▶ **Text**
□ □ □
Five workers test positive for COVID-19 at GM’s Wentzville Assembly Plant



GM’s WENTZVILLE ASSEMBLY PLANT, where it makes mid-size pickups and full-size vans. Five workers at the plant have tested positive for COVID-19. –General Motors photo

Wentzville, MO – When Glenn Kage, president of UAW Local 2250, woke up Monday morning, May 8, he had one member who had tested positive for COVID-19 at the General Motors Assembly plant here. By the time he went to bed Wednesday evening, that number had grown to five.

GM has declined the union’s request to shut down the plant for 14 days for a deep cleaning.

“Our unit chairman requested a 14-day pause on production so we could do a deep cleaning and they denied his request,” Kage said. “They’re continuing to build trucks and vans as fast as they can on three shifts.”

Wentzville is one of GM’s key plants. UAW workers there assemble the profitable Chevrolet Colorado and GMC Canyon midsize pickups, as well as the Chevy Express and GMC Savana full-size vans.

GM made some changes to improve safety protocols to protect workers and trace whether there has been any spread of coronavirus, Kage said, but he remains concerned.

When workers come through the door, Kage said, “They’re asked the CDC questions about if you’ve been sick, had contact with someone who’s sick, if you’ve traveled. They do a temperature check and give them a new surgical mask as they come through the door. Outside of that, they’re still working side-by-side on the conveyor building trucks and vans.”

Kage said three of the people who tested positive for coronavirus all worked in the same area.

“Three of them were in a very close area. Two of them, we’re told, weren’t in that same area. GM is playing their cards close to their chest, citing the HIPAA (Health Insurance Portability and Accountability Act) laws, and not giving us any more information, so beyond that we don’t know who they are and can’t get any more details,” he said.

GM employs about 4,100 total workers at the Wentzville plant.

While the number of workers who have tested positive for coronavirus is not large, Kage said, “Five is more than you want to have; one is more than you want to have. We haven’t had any since then, but we grew five times in three days. I’m worried that we’re going to have more.

“We’ll monitor everything to the best of our ability and keep our members informed of the information as we receive it,” he said. “As always, our goal is to protect the safety of our members. If it gets serious, 20 or more, GM is going to have to make a serious decision on where they stand.”
□ □ □
[Data taken from a collection]
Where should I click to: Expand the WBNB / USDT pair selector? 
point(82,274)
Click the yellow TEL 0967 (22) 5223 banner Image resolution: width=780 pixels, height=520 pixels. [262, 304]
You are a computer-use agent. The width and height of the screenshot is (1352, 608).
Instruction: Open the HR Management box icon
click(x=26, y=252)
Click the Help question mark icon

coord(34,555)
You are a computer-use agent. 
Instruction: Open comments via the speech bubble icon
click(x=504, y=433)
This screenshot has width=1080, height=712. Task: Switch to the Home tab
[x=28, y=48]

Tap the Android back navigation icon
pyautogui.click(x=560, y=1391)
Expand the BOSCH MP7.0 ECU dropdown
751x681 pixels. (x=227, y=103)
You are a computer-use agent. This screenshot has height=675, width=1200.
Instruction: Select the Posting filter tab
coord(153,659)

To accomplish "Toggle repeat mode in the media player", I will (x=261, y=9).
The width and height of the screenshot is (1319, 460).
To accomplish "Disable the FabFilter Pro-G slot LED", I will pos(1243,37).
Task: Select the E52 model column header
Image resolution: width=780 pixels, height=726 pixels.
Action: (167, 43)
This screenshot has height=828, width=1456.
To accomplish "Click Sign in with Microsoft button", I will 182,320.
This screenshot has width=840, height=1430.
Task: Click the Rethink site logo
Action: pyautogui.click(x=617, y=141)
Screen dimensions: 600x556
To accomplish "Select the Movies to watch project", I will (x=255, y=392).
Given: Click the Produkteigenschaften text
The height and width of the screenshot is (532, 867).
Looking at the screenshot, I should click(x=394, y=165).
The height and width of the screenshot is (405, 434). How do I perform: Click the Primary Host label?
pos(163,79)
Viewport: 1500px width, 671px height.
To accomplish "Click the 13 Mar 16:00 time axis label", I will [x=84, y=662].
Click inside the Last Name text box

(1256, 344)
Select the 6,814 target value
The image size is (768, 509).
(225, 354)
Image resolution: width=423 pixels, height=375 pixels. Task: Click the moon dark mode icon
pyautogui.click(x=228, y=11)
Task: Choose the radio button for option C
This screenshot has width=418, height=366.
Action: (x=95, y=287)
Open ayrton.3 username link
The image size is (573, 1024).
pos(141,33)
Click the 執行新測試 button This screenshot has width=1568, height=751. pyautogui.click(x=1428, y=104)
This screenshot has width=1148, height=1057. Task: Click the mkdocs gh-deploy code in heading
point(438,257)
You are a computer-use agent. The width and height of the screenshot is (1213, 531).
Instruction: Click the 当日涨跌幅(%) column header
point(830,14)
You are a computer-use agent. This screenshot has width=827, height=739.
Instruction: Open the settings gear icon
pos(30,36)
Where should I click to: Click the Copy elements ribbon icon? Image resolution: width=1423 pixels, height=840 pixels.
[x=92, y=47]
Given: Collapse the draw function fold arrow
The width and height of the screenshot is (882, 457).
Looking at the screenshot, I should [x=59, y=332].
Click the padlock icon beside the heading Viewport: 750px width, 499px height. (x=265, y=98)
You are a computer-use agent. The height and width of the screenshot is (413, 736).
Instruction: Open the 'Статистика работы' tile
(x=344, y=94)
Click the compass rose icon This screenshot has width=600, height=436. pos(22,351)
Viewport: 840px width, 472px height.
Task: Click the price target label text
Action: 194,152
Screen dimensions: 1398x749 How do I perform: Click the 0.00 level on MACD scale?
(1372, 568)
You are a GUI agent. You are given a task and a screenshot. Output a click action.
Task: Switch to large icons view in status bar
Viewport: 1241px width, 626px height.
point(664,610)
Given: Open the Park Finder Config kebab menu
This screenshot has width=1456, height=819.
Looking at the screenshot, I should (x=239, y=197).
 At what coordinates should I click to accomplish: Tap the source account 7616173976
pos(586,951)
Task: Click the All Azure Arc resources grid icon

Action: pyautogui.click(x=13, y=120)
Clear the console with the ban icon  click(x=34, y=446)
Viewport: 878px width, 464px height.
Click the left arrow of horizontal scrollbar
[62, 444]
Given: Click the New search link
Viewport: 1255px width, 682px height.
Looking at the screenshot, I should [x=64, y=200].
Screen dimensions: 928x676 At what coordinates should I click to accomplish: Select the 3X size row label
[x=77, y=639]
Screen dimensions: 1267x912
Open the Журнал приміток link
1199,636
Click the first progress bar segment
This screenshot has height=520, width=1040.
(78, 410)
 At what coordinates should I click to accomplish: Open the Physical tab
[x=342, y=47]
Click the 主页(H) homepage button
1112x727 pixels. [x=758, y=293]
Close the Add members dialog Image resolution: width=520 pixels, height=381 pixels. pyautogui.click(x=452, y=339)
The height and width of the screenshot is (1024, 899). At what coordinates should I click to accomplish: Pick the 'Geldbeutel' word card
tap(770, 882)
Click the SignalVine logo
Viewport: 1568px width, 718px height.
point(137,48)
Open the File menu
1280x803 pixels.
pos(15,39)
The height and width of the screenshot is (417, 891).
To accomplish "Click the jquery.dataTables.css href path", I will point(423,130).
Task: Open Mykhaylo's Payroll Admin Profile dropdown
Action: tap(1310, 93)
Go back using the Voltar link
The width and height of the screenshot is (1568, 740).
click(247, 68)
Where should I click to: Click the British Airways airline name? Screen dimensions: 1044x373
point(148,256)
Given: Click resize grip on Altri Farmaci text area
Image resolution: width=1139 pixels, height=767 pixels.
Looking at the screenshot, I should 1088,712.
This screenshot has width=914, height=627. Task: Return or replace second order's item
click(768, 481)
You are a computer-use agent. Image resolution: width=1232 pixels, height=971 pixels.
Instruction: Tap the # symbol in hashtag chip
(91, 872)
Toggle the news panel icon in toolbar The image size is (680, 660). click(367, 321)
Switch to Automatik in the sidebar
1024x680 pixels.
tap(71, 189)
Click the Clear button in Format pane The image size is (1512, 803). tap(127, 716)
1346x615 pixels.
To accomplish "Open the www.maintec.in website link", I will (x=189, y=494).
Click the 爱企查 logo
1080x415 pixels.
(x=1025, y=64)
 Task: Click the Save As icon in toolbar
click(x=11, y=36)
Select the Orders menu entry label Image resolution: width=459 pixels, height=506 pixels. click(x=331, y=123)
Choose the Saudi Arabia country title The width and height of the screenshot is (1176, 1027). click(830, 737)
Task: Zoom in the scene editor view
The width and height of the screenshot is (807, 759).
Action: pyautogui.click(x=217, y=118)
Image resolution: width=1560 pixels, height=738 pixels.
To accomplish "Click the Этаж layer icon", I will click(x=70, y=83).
□ □ □
▶ **Exercise tasks**
1 - According to the Wentzville plant article, about how many workers in total does GM employ at the Wentzville plant?
2 - Reproduce the Wentzville plant article from "Wentzville, MO –" up to and including "a deep cleaning.".

▶ **Answers below**
1 - About 4,100 workers.

2 -
Wentzville, MO – When Glenn Kage, president of UAW Local 2250, woke up Monday morning, May 8, he had one member who had tested positive for COVID-19 at the General Motors Assembly plant here. By the time he went to bed Wednesday evening, that number had grown to five.

GM has declined the union’s request to shut down the plant for 14 days for a deep cleaning.